Records to use Block Start

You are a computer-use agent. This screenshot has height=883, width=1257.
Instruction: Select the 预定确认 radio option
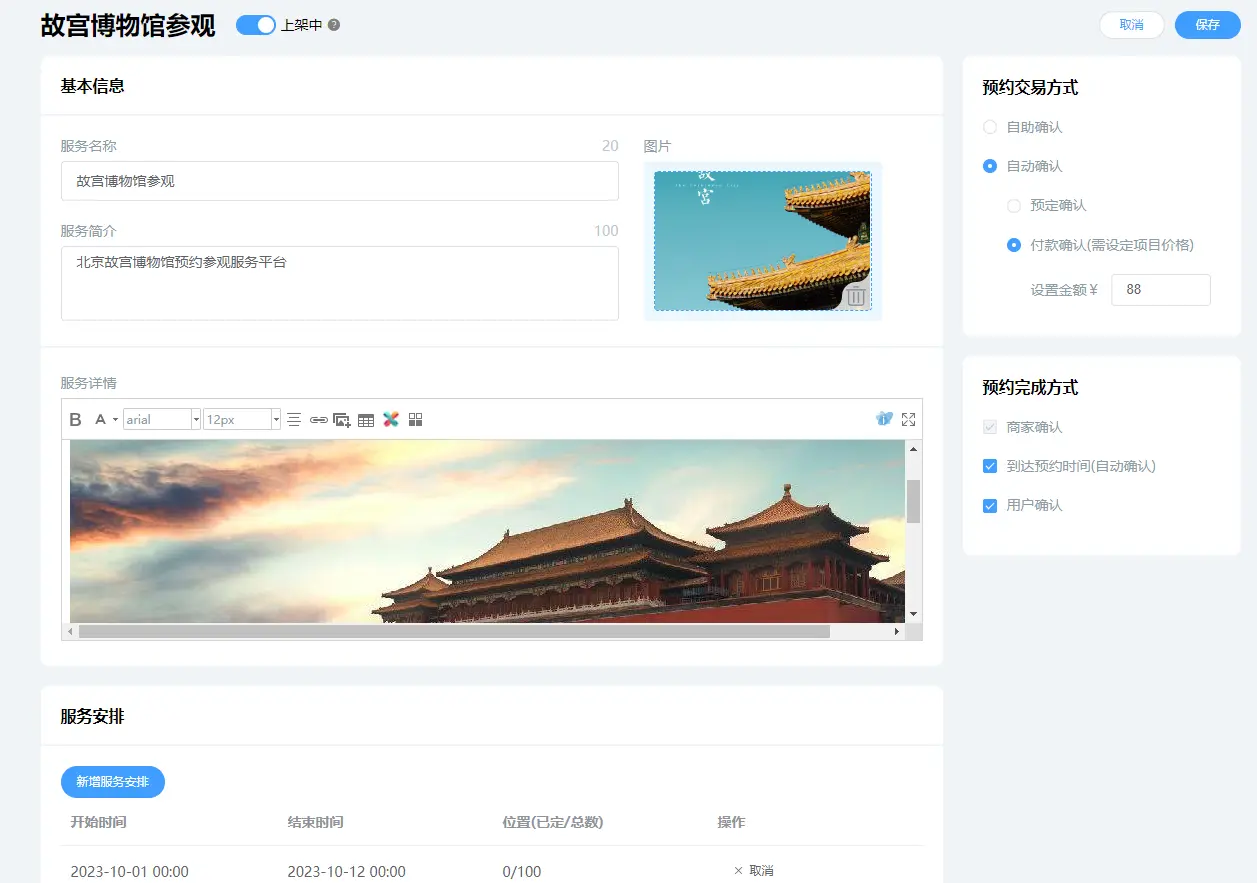click(1014, 205)
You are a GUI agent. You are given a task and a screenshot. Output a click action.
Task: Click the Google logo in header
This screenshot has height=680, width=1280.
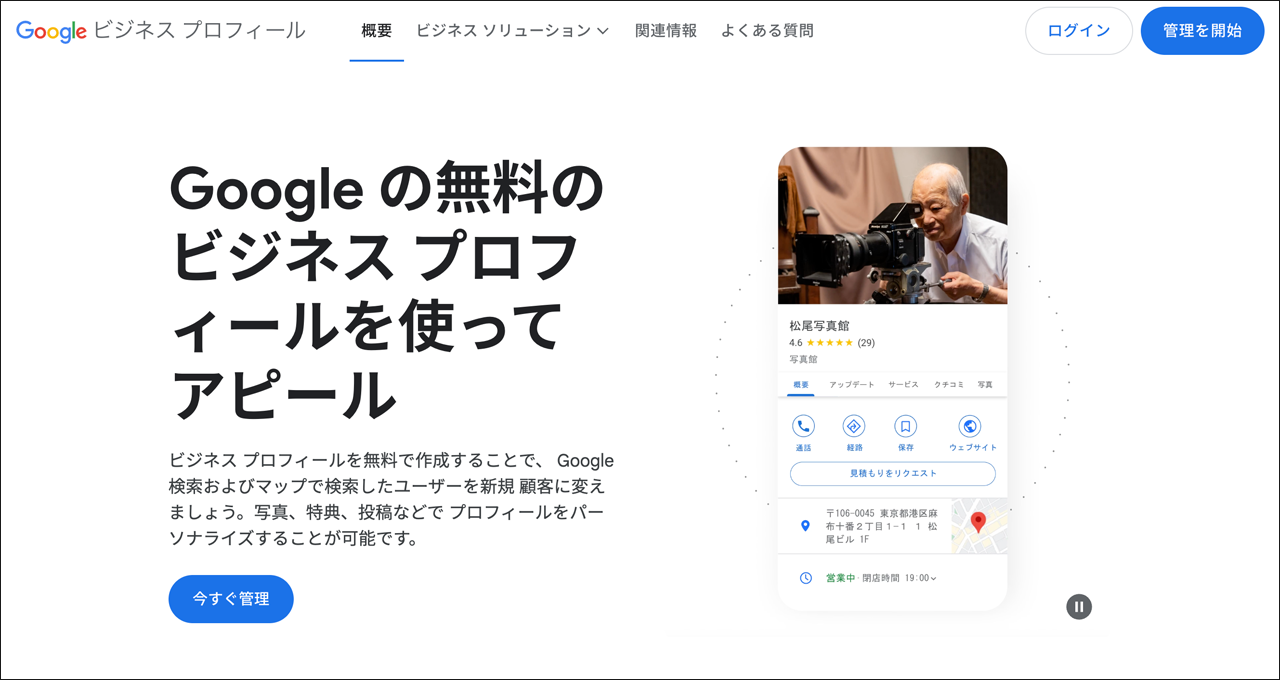click(x=51, y=31)
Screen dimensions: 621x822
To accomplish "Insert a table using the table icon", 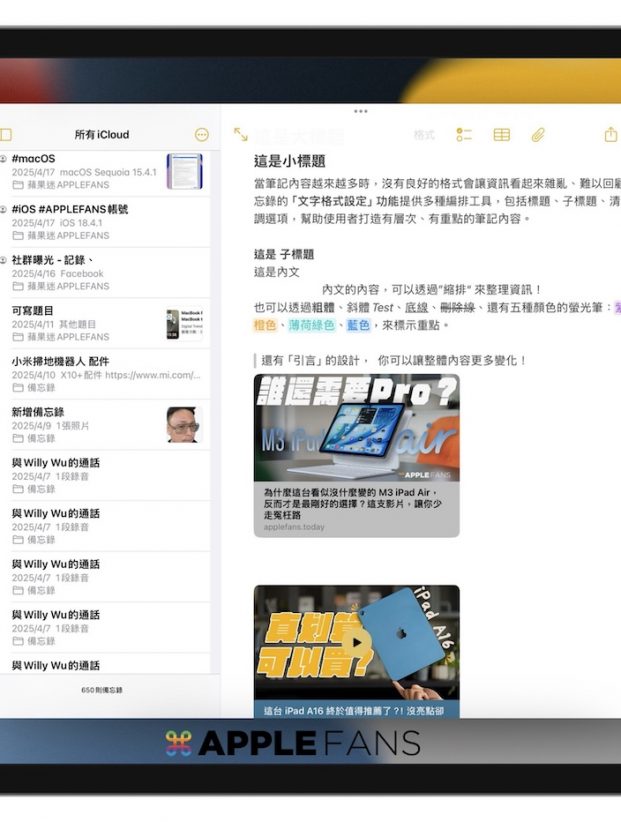I will click(502, 135).
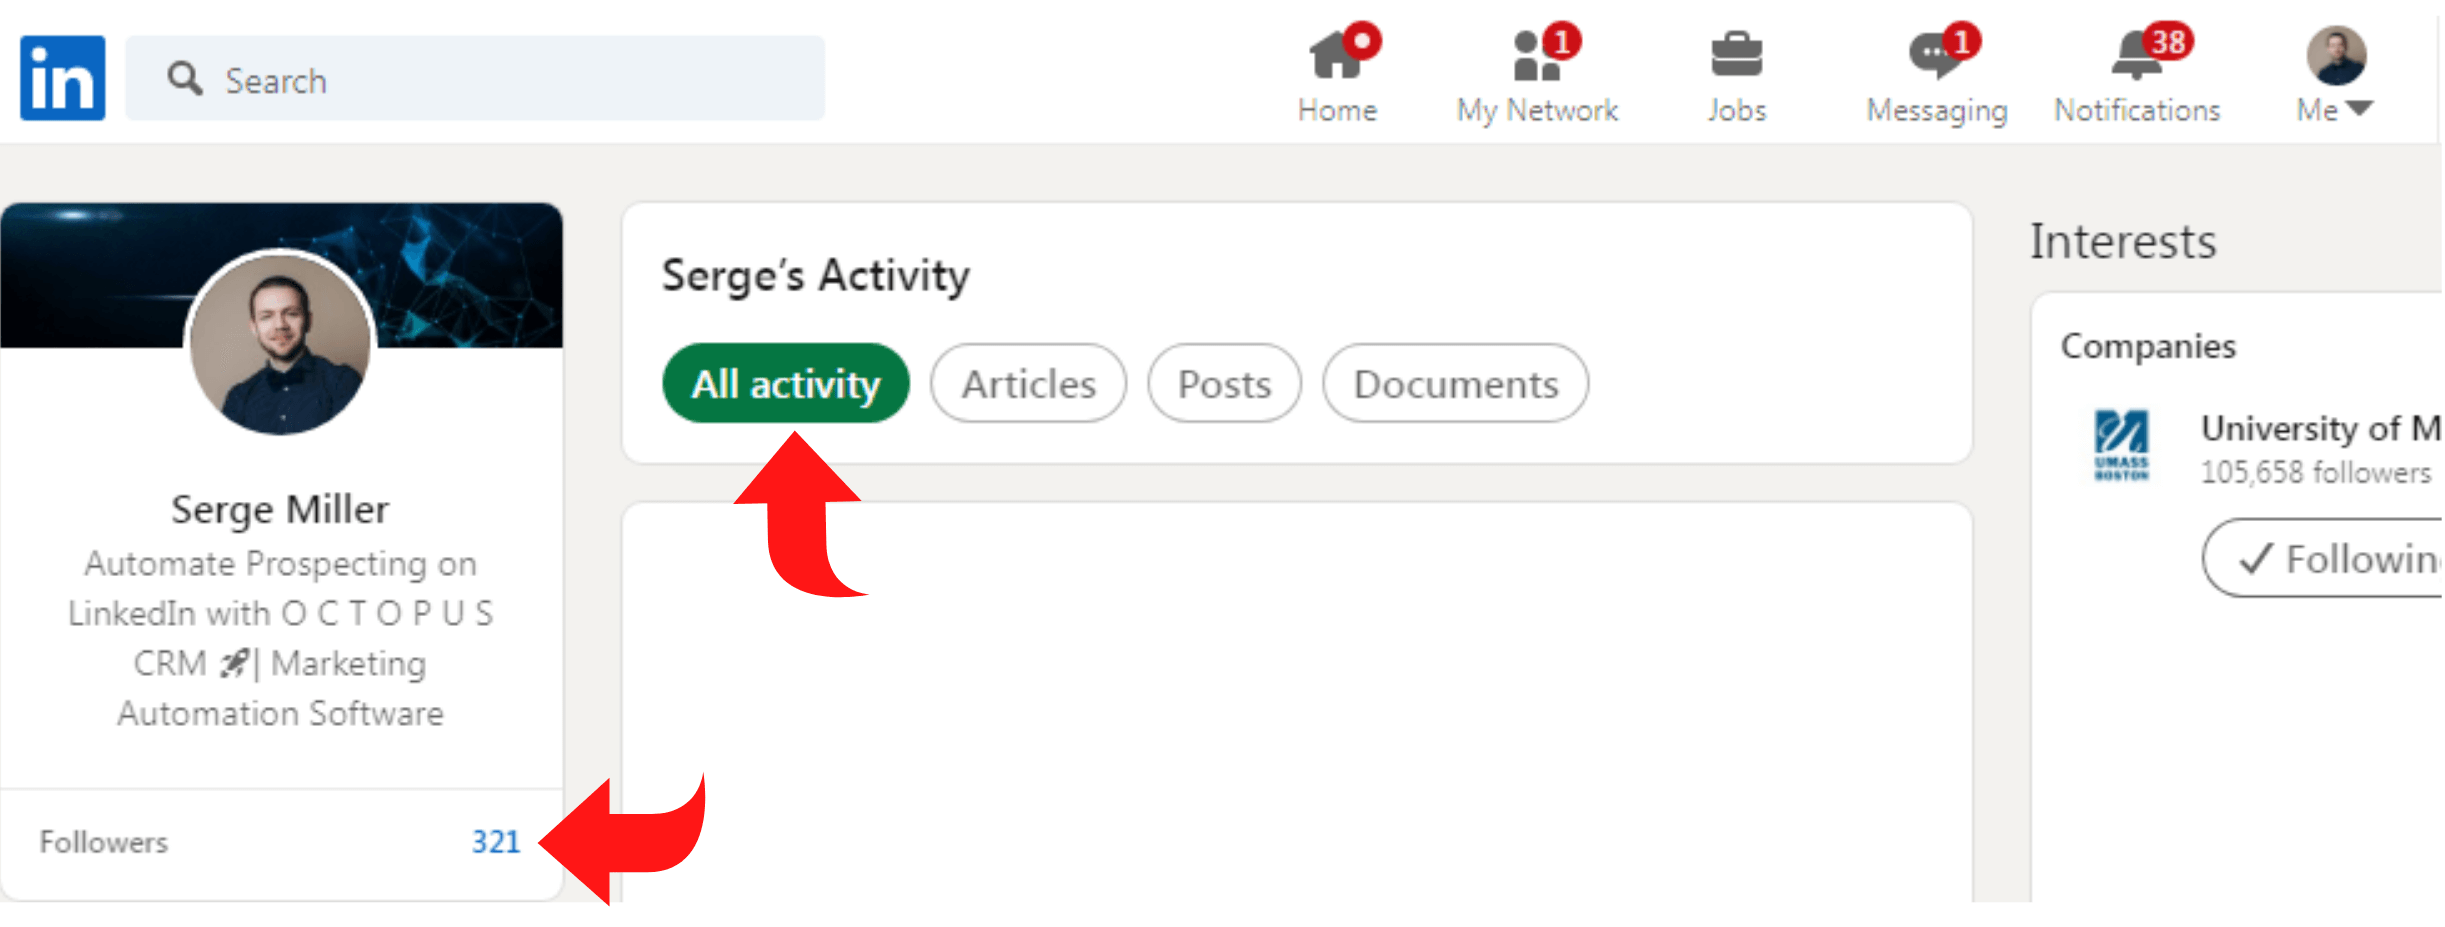Open My Network people icon
The image size is (2445, 927).
tap(1537, 55)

Records to use Block End

**Assignment:**
In the entries above, find each line with "agent" and list it.

**Output below:**
You are a computer-use agent. This screenshot has height=883, width=1257.
You are a GUI agent. You are given a task and a screenshot. Output a click action.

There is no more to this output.